Dafür kom­men alle kreativ­en und kün­st­lerischen Impulse und Bestandteile unseres Unter­richts samt der zuge­höri­gen Mate­ri­alien von mein­er Kol­le­gin. Hier bringt jed­er ein, was ihm liegt und kann dafür etwas anderes aus der Hand geben.

Vielle­icht fragt sich jet­zt jemand: „Gibt es auch Kri­tik oder wird das jet­zt eine Lobeshymne auf paradiesis­ches Teamteaching?“

Ja, es ist eine Lobeshymne auf das Teamteach­ing. Aber nur, weil es hier auf­grund  glück­lich­er Umstände ohne große Schwierigkeit­en gelingt.
Ich bin mir abso­lut im Klaren darüber, dass mir diese Form der Zusam­me­nar­beit nicht mit jedem möglich wäre (und umgekehrt bes­timmt nicht jedem mit mir).
Und wenn Kol­le­gen, denen die Basis gle­ich­er päd­a­gogis­ch­er Hal­tung fehlt oder die sich schlimm­sten­falls ein­fach nicht mögen, sich plöt­zlich durch äußere Umstände in einem Team wiederfind­en, dann geht es nur auf ein­er pro­fes­sionellen Ebene und vielle­icht eine Stufe darunter.

Und das reine Paradies ist es auch für uns nicht. Es kostet zum Beispiel schlicht und ergreifend einiges mehr an Zeit, sich zusam­men­zufind­en, indem man gemein­sam plant und auch gelaufene Stun­den auswertet. Mal eben am Son­ntagabend den Unter­richt der Woche vor­pla­nen geht da nicht.
Und gemein­sam unter­richt­en bedeutet ja auch, den anderen zu beobacht­en und beobachtet zu wer­den. Auf ein­mal ist da jemand mit im Raum, der mein päd­a­gogis­ches Han­deln und meine fach­liche Kom­pe­tenz auf Augen­höhe beurteilen kann. Ich gebe zu, dass ich mich von dem Gedanken „Oh je, du kannst dir jet­zt als didak­tis­ch­er Leit­er keine unper­fek­te Stunde mehr leis­ten!“ erst habe müh­sam befreien müssen.

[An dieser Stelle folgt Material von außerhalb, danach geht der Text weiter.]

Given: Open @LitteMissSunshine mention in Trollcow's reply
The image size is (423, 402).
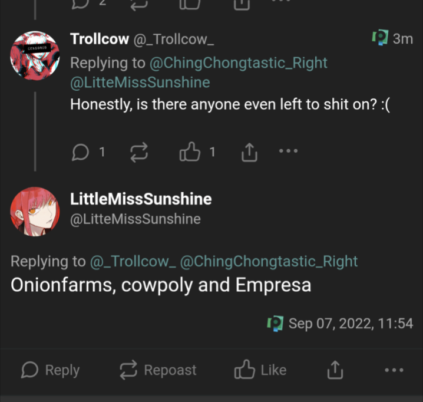Looking at the screenshot, I should click(140, 83).
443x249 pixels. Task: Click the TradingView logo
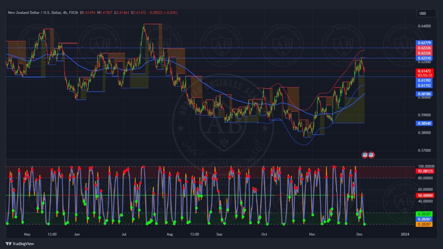coord(20,244)
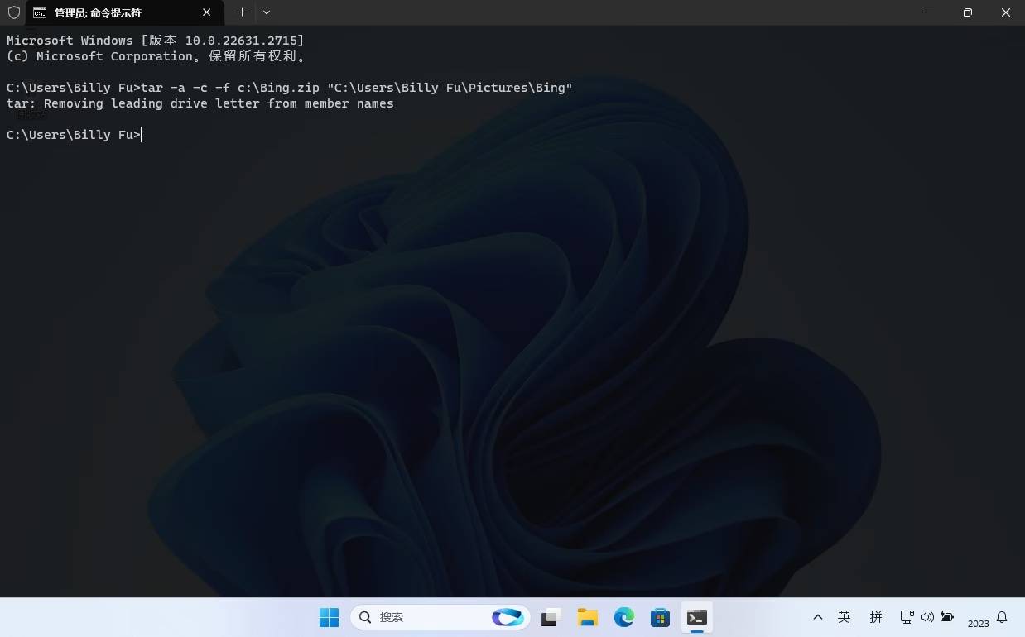Launch File Explorer from taskbar
1025x637 pixels.
[588, 617]
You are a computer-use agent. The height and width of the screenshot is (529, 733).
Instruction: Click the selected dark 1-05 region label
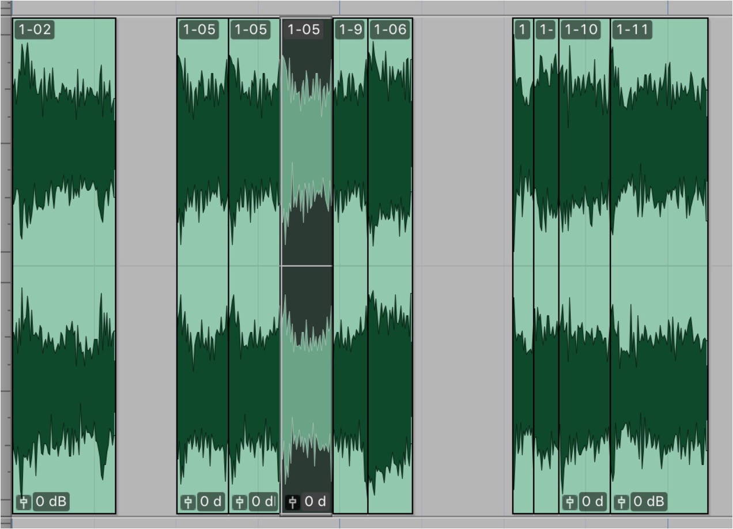tap(304, 29)
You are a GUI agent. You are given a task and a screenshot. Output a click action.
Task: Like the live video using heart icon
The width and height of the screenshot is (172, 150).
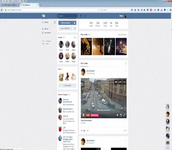click(x=116, y=82)
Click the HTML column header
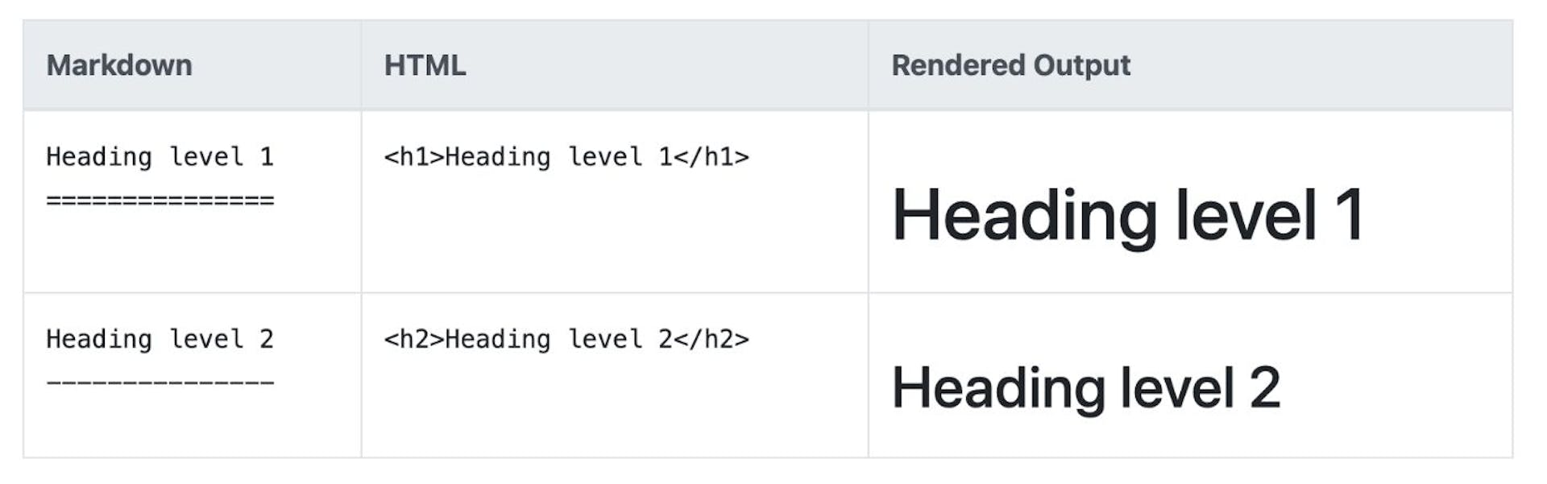Image resolution: width=1547 pixels, height=484 pixels. coord(425,65)
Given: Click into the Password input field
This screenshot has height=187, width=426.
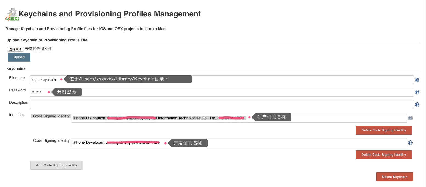Looking at the screenshot, I should 222,92.
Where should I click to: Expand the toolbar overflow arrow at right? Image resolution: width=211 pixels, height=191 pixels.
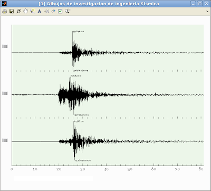point(207,12)
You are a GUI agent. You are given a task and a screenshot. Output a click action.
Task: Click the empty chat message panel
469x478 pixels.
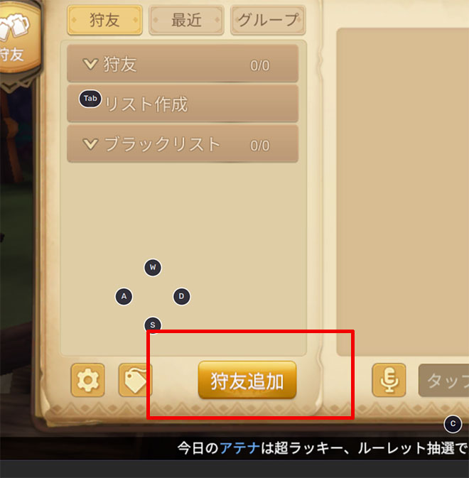pyautogui.click(x=403, y=192)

Inzwis­chen jeden­falls sind die gemein­sam unter­richteten Stun­den für mich eine kleine Insel im Unter­richt­sall­t­ag, auf der ich mit einem Lied auf den Lip­pen an die Arbeit gehe – Mein Lehrerleben sieht nicht immer so aus.


  1. Ab Jahrgang 6 gilt dies für Math­e­matik und Englisch, ab 8 zusät­zlich für Deutsch.
  2. Andere Vari­anten des Co-Teach­ing  wie z.B. „one teach, one assist“, „one teach, one observe“, „par­al­lel teach­ing“ oder „sta­tion-teach­ing“ wären denkbar und erlaubt gewe­sen, aber tat­säch­lich gemein­sam zu unter­richt­en und von der Pla­nung bis zur Reflex­ion gemein­sam die Ver­ant­wor­tung zu tra­gen und zu teilen, erschien uns einen Ver­such wert.
  3. Dem O‑Ton der Schüler nach ist meine Kol­le­gin „lock­er“ und ich bin „spießig“.